There were 3 groups of 3, arriving at different times which means sharing the camp with 9 trekkers, and 6 guides who are in a separate hut close by, which was reassuring. The camp is very basic, 6 tents under a wood and hutch roof, black plastic was bound around the structure to keep you in and other things out. The run down was short and sweet. We are informed to keep tents closed at all times and don't leave anything unattended, also that there was a spot 20 meters away for a number one, and 50 meters away there is a hole in the ground for a number 2, and all that came to my mind was. .... 20 Meters in the jungle.... in the dark of the night.... not a chance!!

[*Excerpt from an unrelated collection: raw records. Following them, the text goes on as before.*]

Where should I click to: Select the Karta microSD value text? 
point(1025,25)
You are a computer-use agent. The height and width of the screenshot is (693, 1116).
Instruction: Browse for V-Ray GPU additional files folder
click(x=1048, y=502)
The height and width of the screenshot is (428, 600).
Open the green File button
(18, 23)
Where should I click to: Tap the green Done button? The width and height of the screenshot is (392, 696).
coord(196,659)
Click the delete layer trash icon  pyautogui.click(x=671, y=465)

We are allocated our tiny tent and sleeping mats for the night, given the briefing on the next day's agenda and a few helpful tips to keep safe as the night approaches.

My first plan was to cool down with a swim, the water is so cold but this is also your only wash for the night after a dirty, sweaty day. The river is fast-moving and strong, it would be quite easy to lose your footing on the rocks and get washed down the river.

As the monkeys watch on and scan for any available food they can swiftly steal, some of the group rested and took photos, others washed clothes, and threw them on the warm river rocks to dry.

It amazed me that 4 men trekked the same path, only hours before us, carrying all the supplies and water, they miraculously managed to also carry bottles of Bintang beer, and after floating them on the edge of the river they are icy cold waiting for the thirsty pack to arrive. You can hear the sounds of the wildlife throughout the jungle, scanning the tree tops carefully for little eyes prying down at you, and be mindful of the surprise creatures that lurk in every crevice of this piece of paradise.

Before night falls the guides have made a fire down by the river and food is being prepared for dinner. The smell is amazing and of course, everyone is famished. We sit together with a cold beer as we wait for dinner, The fire is cozy and somehow a safe feeling, as you can see all the monkeys begin to move in on us as dinner will soon arrive.

The phone app has mapped out the day's trek and I found it interesting to learn that we had left 9 hours ago and trekked only 1 1 km, and I recall how on the Camino St Frances I had already done 11 km before my mid-morning cafe. The trek had taken us to the highest treetops of the rainforest and down to the camp on the river's edge.

The dinner was prepared and set up on the ground, it was incredible and certainly not what I had expected, and all prepared on one little fire by the river. Astounding!

As we begin this incredible meal the guides stay close around us to ward off the critters, who by now have taken up prime position in the tree directly above us. One man was hit twice with a fountain of monkey pee and with a grin, I wonder if this a very smart plan these monkeys have devised. He was horrified and retreated back to his tent to eat. Everyone broke into quiet laughter, I imagine anything was possible out where we were. Personally, I am still more concerned about having to venture out of the tent in the dark of the night and walk 20 meters, and it certainly makes me not take up the offer of a second bottle of beer. I had decided to retire early and the accommodation, by no means, was there for comfort.

Inside the tent is incredibly hot, and as I get settled and reflect on the day, I wonder how well this backpack of mine, pushed up against the Zipper of my flimsy 2 man tent was actually going to give me extra protection in the night from the habitants of the jungle !!

I would say, YES to a decent pair of zip-offs or hiking pants, and a definite NO to Thai happy pants! ... and choose your colors well, mosquitoes love bright and vibrant colors so they are more likely to be attracted to you. The best plan in the jungle is to keep low-key and undetected.

A big YES to a bamboo trekking pole and a cooling cloth. They are amazing, you simply wet them and they become really cold, wrap them around your neck or head to cool down fast. Both these items were my lifesaver on the trek.

"We must not cease from exploration. And the end of all our exploring will be to arrive where we began and to know the place for the first time."